Es ist dunkel und kalt, Menschen schwirren hektisch an uns vorbei, sie tragen schweres Gepäck auf ihren Köpfen. Worte, deren Bedeutung ich nicht verstehe, schallen unaufhörlich und viel zu laut aus den Lautsprechern am Gleis, Männer pinkeln vom Bahnsteig ins Gleisbett, und wer zum Teufel ist dieser seltsame Mann, der nervös vor uns auf und ab geht und immer wieder versucht, uns in ein Gespräch zu verwickeln?!

Abfahrt Gwalior

Freitag, 5. Januar 2018, 20 Uhr am Abend, wir stehen am Gleis des Bahnhofs von Gwalior und warten auf den Bundelkhand-Express, der uns über Nacht ins 624 Kilometer entfernte Varanasi bringen soll. Immer wieder haben wir gelesen, dass Zugfahren zu einer Indienreise dazugehört, und wer kennt nicht die Bilder von überfüllten indischen Zügen, in denen Menschen während der Fahrt aus den offen Türen hängen und sich auf den Dächern quetschen. Den Spaß wollen wir uns nicht entgehen lassen – gut, dafür ist es heute Nacht vielleicht etwas zu kalt – dennoch wird es mit Sicherheit ein großes Abenteuer. Und auch die Tatsache, dass wir kein Ticket direkt von Agra nach Varanasi mehr bekommen haben, sondern den Umweg über Gwalior nehmen müssen, hält uns nicht von unserem Plan ab.
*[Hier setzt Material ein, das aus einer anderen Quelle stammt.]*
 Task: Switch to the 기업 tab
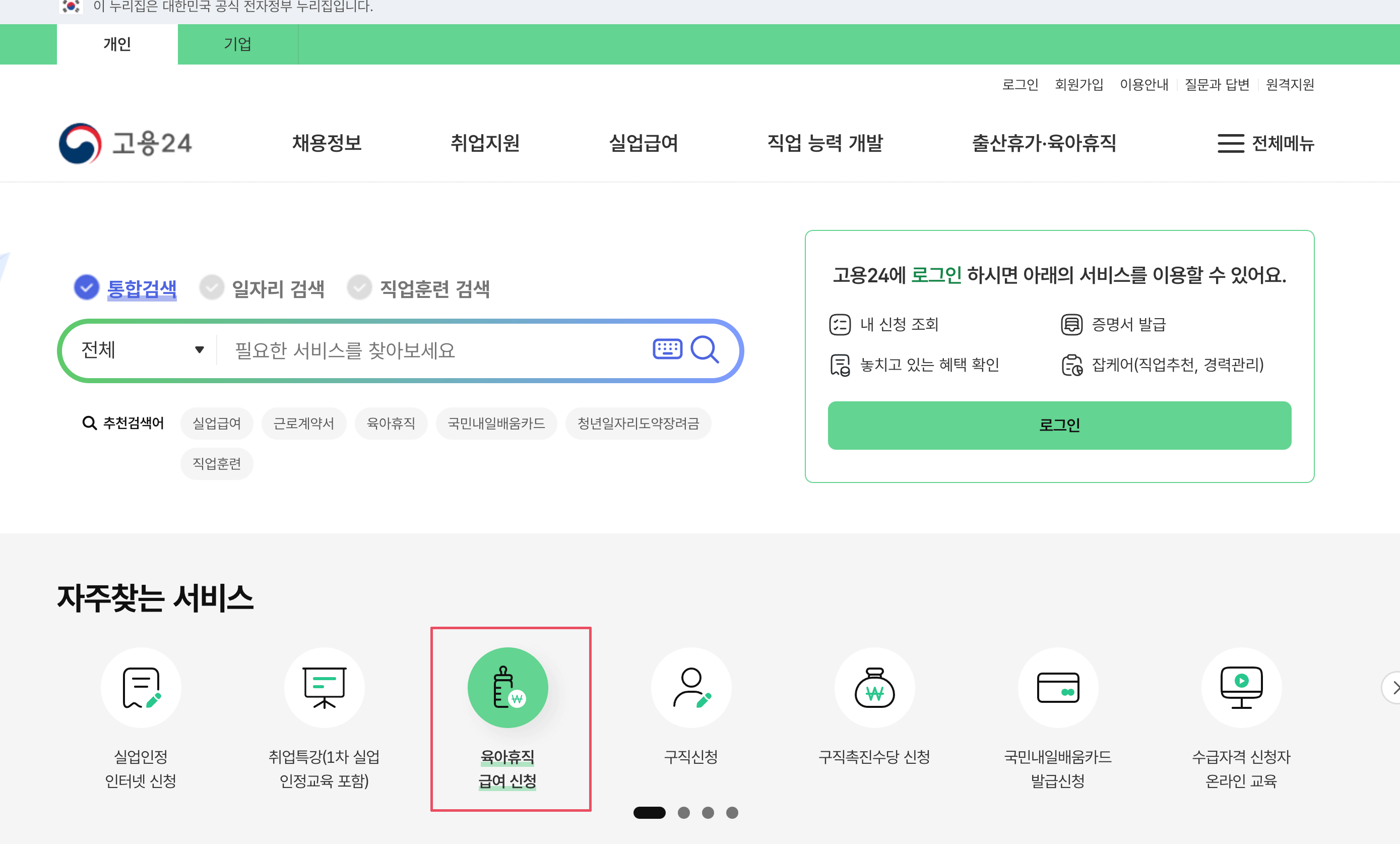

Aber natürlich sind wir aufgeregt. Werden wir schlafen können oder völlig gerädert in Varanasi ankommen? Mit welchen fremden Menschen teilen wir das Abteil? Ist es wirklich so schmutzig und gibt es Kakerlaken? Kann man die Toilette benutzen? Gibt es etwas zu Essen an Bord?

Abteilsuche & Einsteigen

Plötzlich durchschneidet ein heller Lichtstrahl die Dunkelheit am Bahnsteig, gefolgt von einem tiefen Horn-Signal…unser Zug…jetzt wird es ernst. Wir schultern unser Gepäck und halten Ausschau nach dem richtigen Waggon. 2AC Tier, die zweitbeste Klasse haben wir gebucht, 4er Schlafabteil mit Klimaanlage. Den ganzen Bahnsteig laufen wir ab, bis wir ziemlich am Ende des Zuges die deutlich außen angebrachte Aufschrift 2AC entdecken. Ein Glück, der seltsame Mann von vorhin ist inzwischen verschwunden.
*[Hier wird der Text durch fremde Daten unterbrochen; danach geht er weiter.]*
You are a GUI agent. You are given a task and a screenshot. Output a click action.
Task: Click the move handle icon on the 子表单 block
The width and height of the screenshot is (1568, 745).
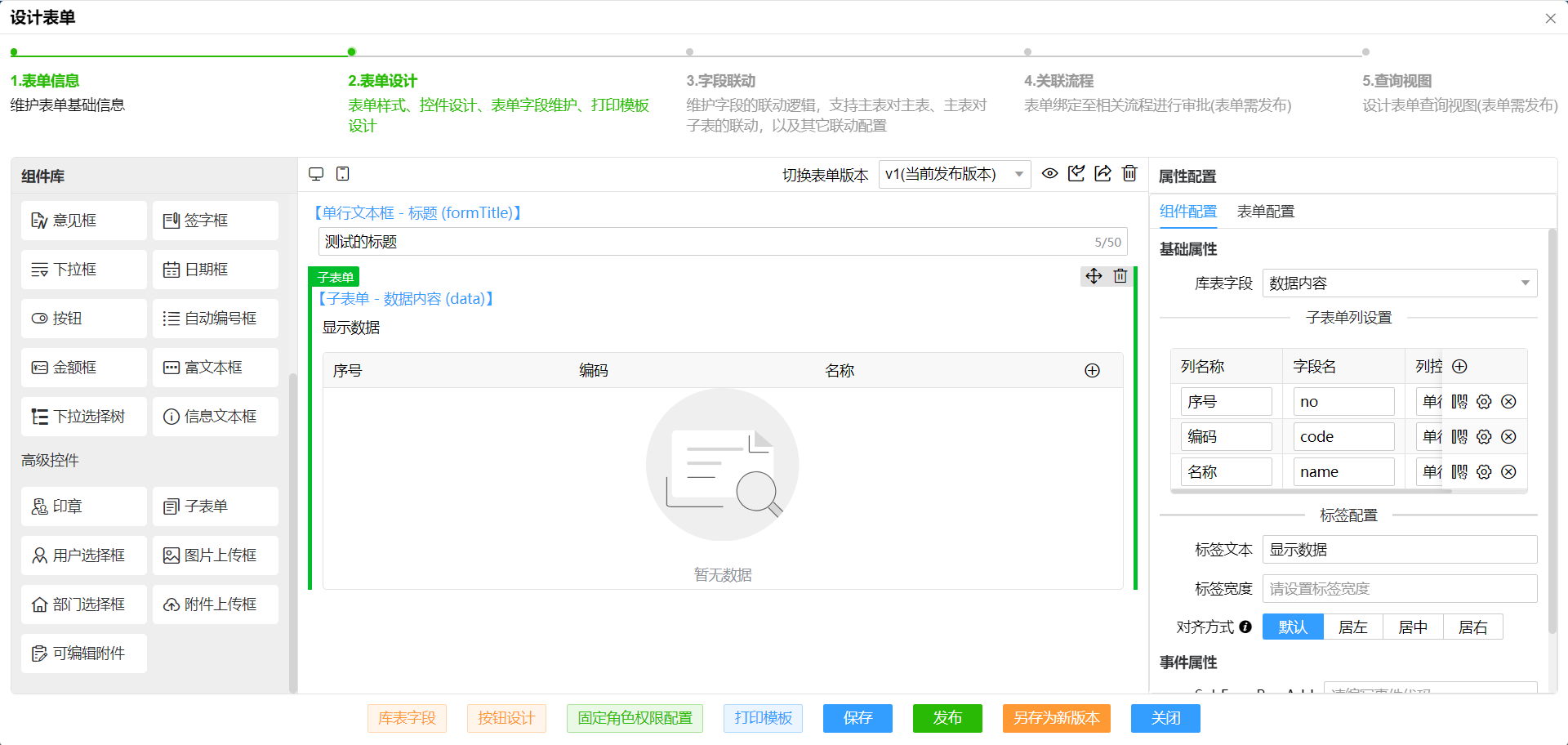1094,276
Stattdessen steigen einige Geschäftsleute und eine indische Familie samt Tochter mit uns ein. Wie alle Mädchen in Indien lächelt sie mich freundlich interessiert an, und ich beruhige mich etwas.

Als wir unser Gepäck im Abteil verstaut und uns eingerichtet haben, steht das Mädchen plötzlich vor uns. Juvika, 13 Jahre alt, möchte ein Foto mit mir machen – und daraus entwickelt sich eine abendfüllende Unterhaltung über Indien und Deutschland, die Unterschiede, Lieblingsorte, Reisen, Schule, Jungs und die erste Liebe in Indien, Hochzeit…die Stunden vergehen wie im Fluge und plötzlich ist es Mitternacht.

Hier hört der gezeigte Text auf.